Equally distorting is that certain topics have not been studied for certain places, a pattern that becomes self-reinforcing. We ask about the political theories propounded by Caribbean migrants from stepladders on Harlem sidewalks or the Hyde Park Speakers’ Corner, yet rarely interrogate the political theories their brothers and cousins debated in Panama rum shops or Trinidadian oilfields. We have noted the persistent power of Afro-Caribbean spiritual traditions in Costa Rican backlands, but failed to look for the same in Harlem basements. Such oversights invisibilize key pieces of the tale, again naturalizing assumed patterns rather than pushing us to ask if interregional differences existed, and if so, why they did so.
Ultimately, building a fuller picture of migrant experiences around the Greater Caribbean – and carrying that picture forward in time to create critical histories of the present that can unsettle received truths – are urgent tasks for all who want history to speak clearly in the immigration debates of today.
1 Lara Putnam, ‘Rites of power and rumors of race: the circulation of supernatural knowledge in the Greater Caribbean, 1890-1940’, in Obeah and Other Powers: The Politics of Caribbean Religion and Healing, ed.
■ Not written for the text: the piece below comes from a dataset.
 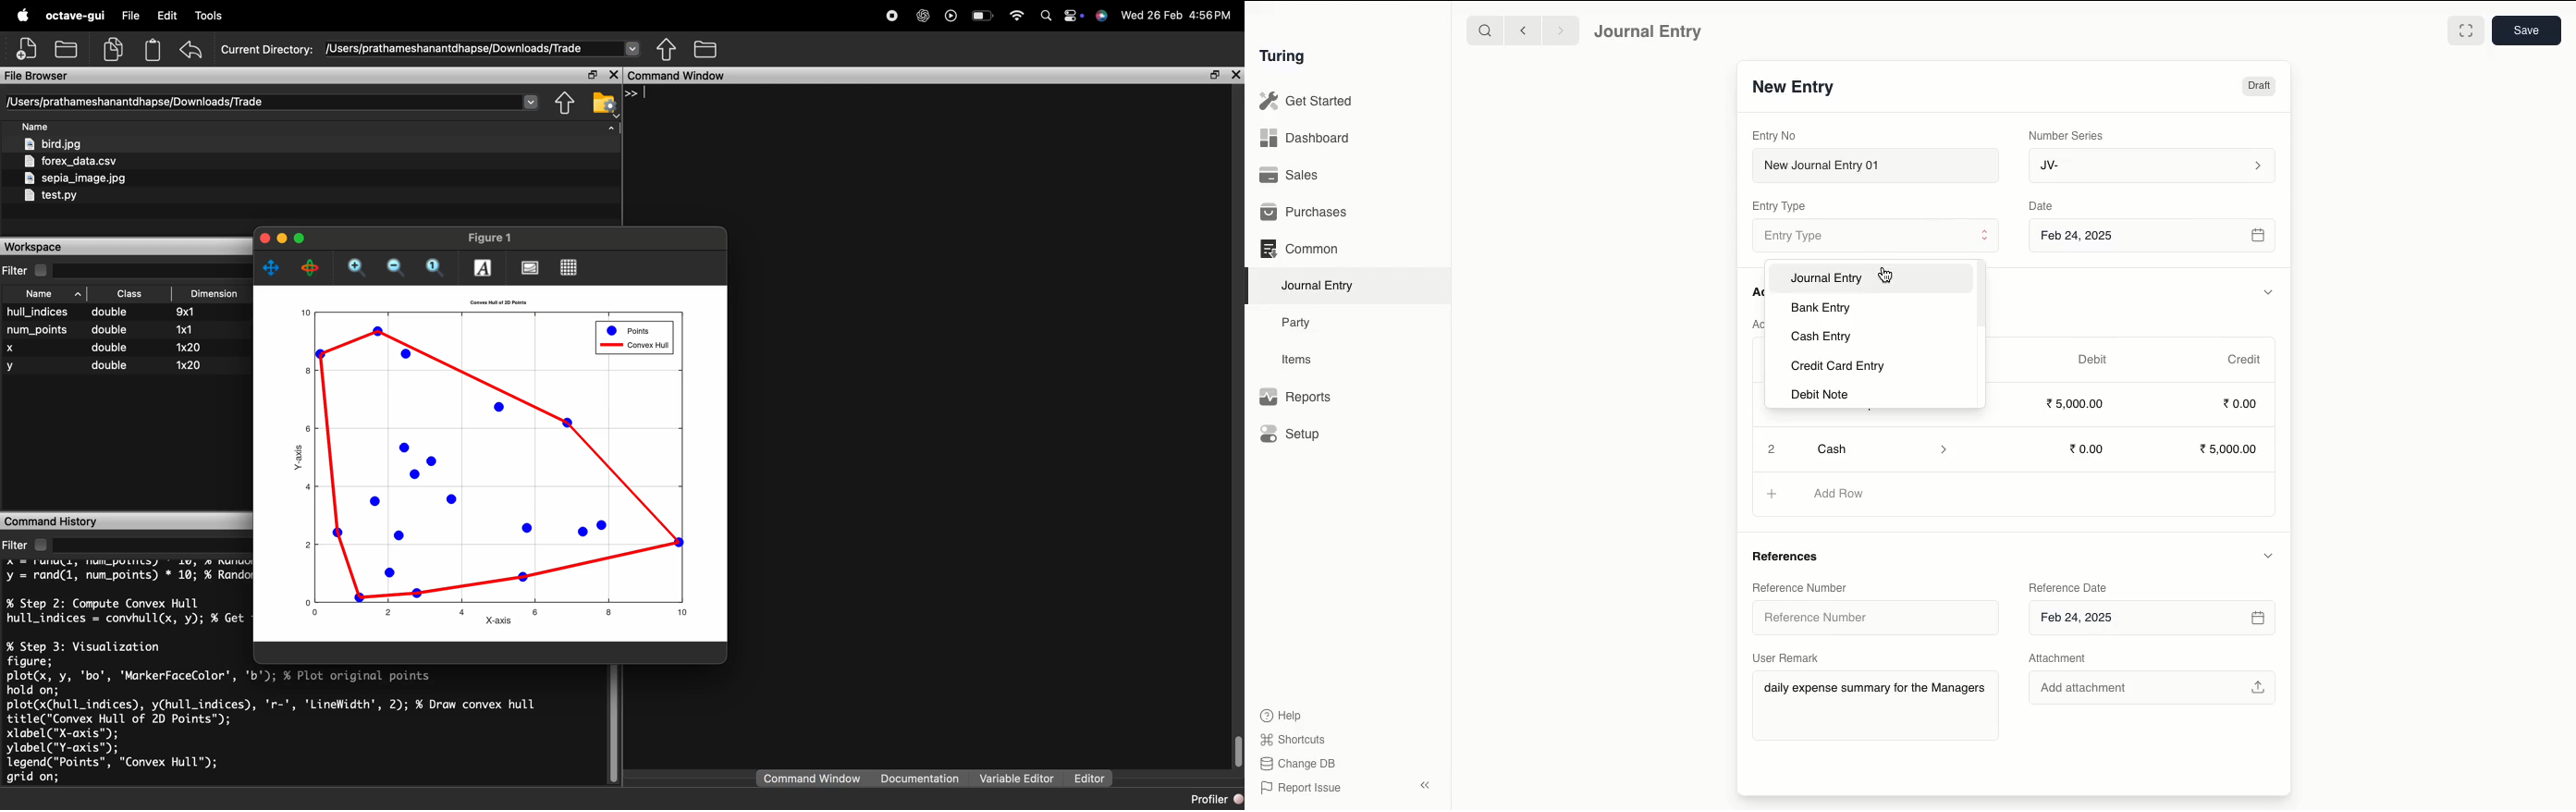 What do you see at coordinates (1650, 32) in the screenshot?
I see `Journal Entry` at bounding box center [1650, 32].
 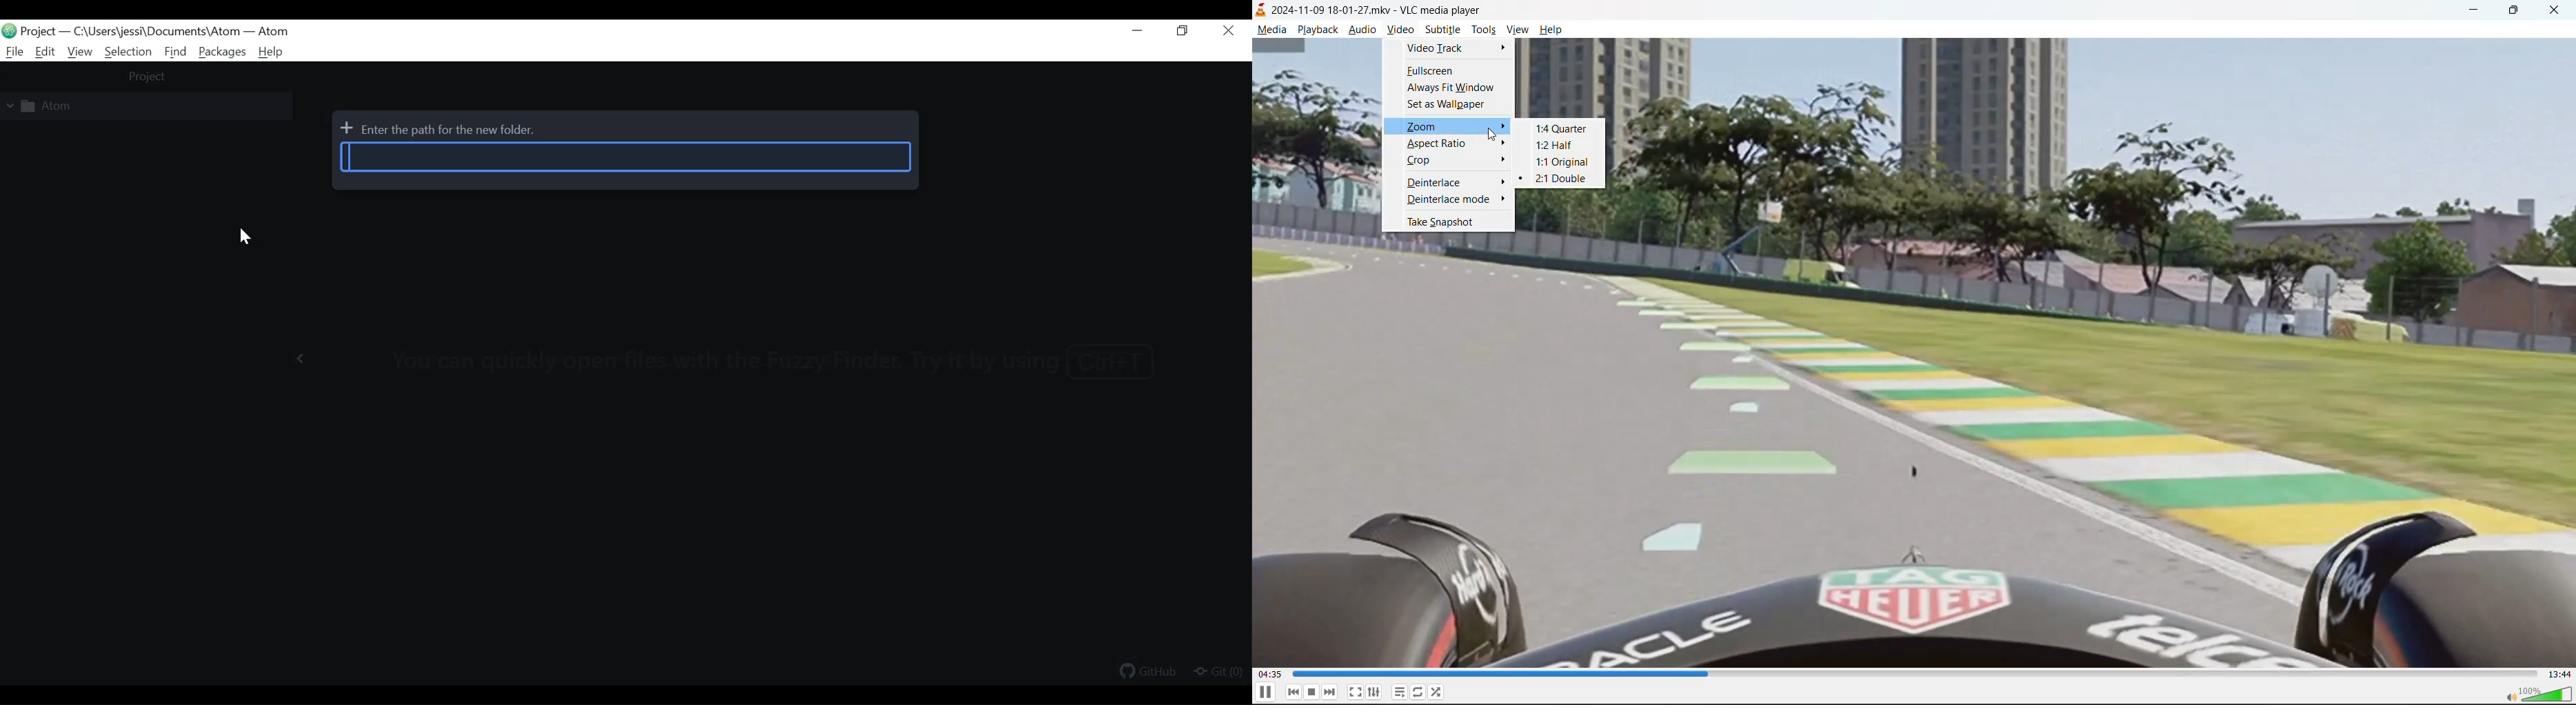 I want to click on fullscreen, so click(x=1433, y=72).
Diana Paton and Maarit Forde (Durham, NC, 2012).
2 Illuminating analysis of this very issue is found in J. A. Zumoff, ‘Ojos que no ven: The Communist Party, Caribbean migrants and the Communist International in Costa Rica in the 1920s and 1930s’, Journal of Caribbean History, 45, 2 (2011), 212–47.
3 I am hardly the first to note this: see for instance Rob Ruck, The Tropic of Baseball: Baseball in the Dominican Republic (Lincoln: University of Nebraska Press, 1999) and Ruck, Raceball: How the Major Leagues Colonized the Black and Latin Game (Boston Beacon Press: 2011).